Any other "worst" holes out there???


----------



## 65nlovenit (Dec 8, 2006)

Thats definitely got to be "the hole from hell". The only thing close to that is a par 4 hole in Halifax N.S. Like your hole its a very definite 90 degree dogleg right. About 235 to the right turn. What makes this hole a stinker is, its down hill from the Tee to the right turn. So if you get a hold of one, counting the down hill roll it ends up running past the right turn down the hill into a heavy evergreen stand. Usually worth at least 3 shots just to get to the green from there. Other then that its just an ordinary hole... :laugh:


----------



## srothfuss (Nov 17, 2006)

Does putt-putt golf or mini golf count? :laugh: 

In all seriousness, probably the worst whole I've played was a Par4: From the middle tee box you are faced with a uphill drive to the fairway. Most of the hill is untrimmed brush and on top of the hill is mainly swampy marsh. If you are a first timer to the hole and no one tells you what to do, you'll hear a faint sound of your ball landing in the bog.


----------



## 373 (Jun 9, 2006)

I'm reminded of Dave Hill's comments on the original design of Hazeltine National when he said all they needed was 40 acres of corn and a few cows and they'd have a great farm.
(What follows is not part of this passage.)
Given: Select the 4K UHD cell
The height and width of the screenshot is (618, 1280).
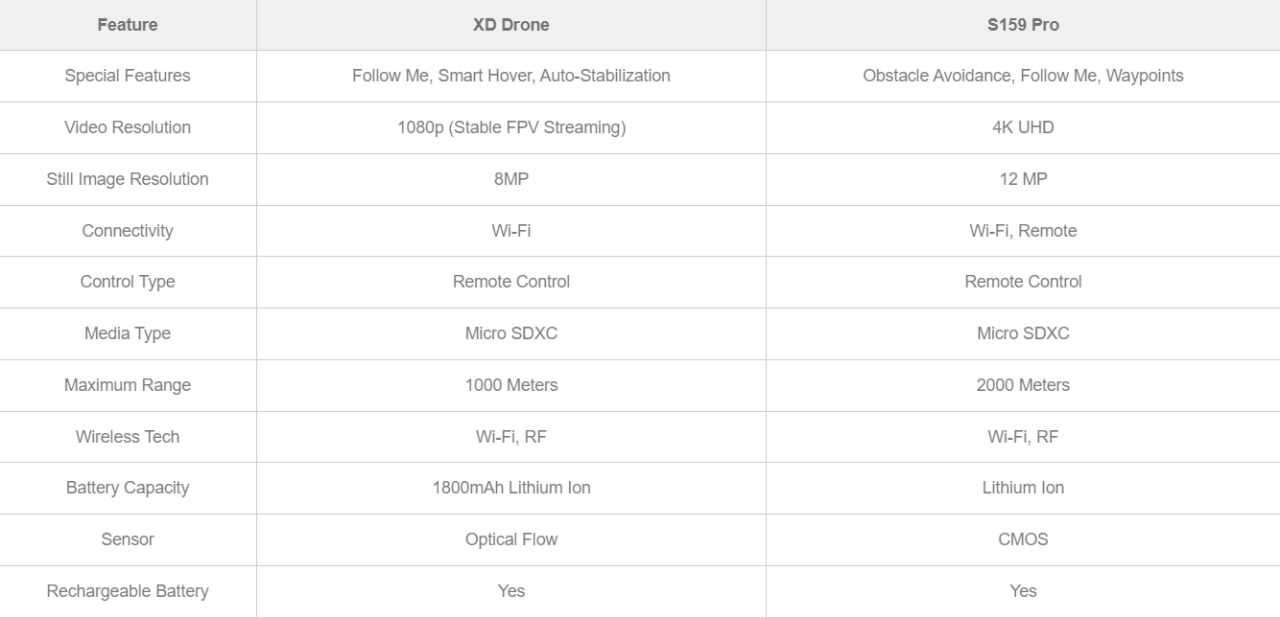Looking at the screenshot, I should [x=1023, y=128].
I can't think of a particular hole, but I recently played a course on Miami Beach that upset my sense of what a good design should be.

MOST holes, and I'm not exagerating when I saw about 12 of them incluing some par 3's over 200 yards long, had elevated greens with either water or a trap in front of the green. There was no chance to run a ball up to the putting surface. It had to be all carry. In every case, the green tilted downhill towards the BACK of the green, so you never saw the bottom of the pin and it made it almost impossible to stop a shot to the green. Imagine trying to hit more than a 7 iron to a green like that!

The golf course was beautifully maintained, but so penal I would never go back there.


----------



## daclick (Jun 21, 2007)

The 13th at Elstree Golf club in the UK.

To fit it in they put a 90 degree kink - a perfect right angle.

What do you think? Elstree Golf & Country Club - Aeriel View

Has to be the worst hole I have played.


----------



## cbwheeler (Apr 9, 2007)

It's one thing to make a challening golf hole, but it's another thing to make a stupidly hard golf hole. I think that first one takes the cake.


----------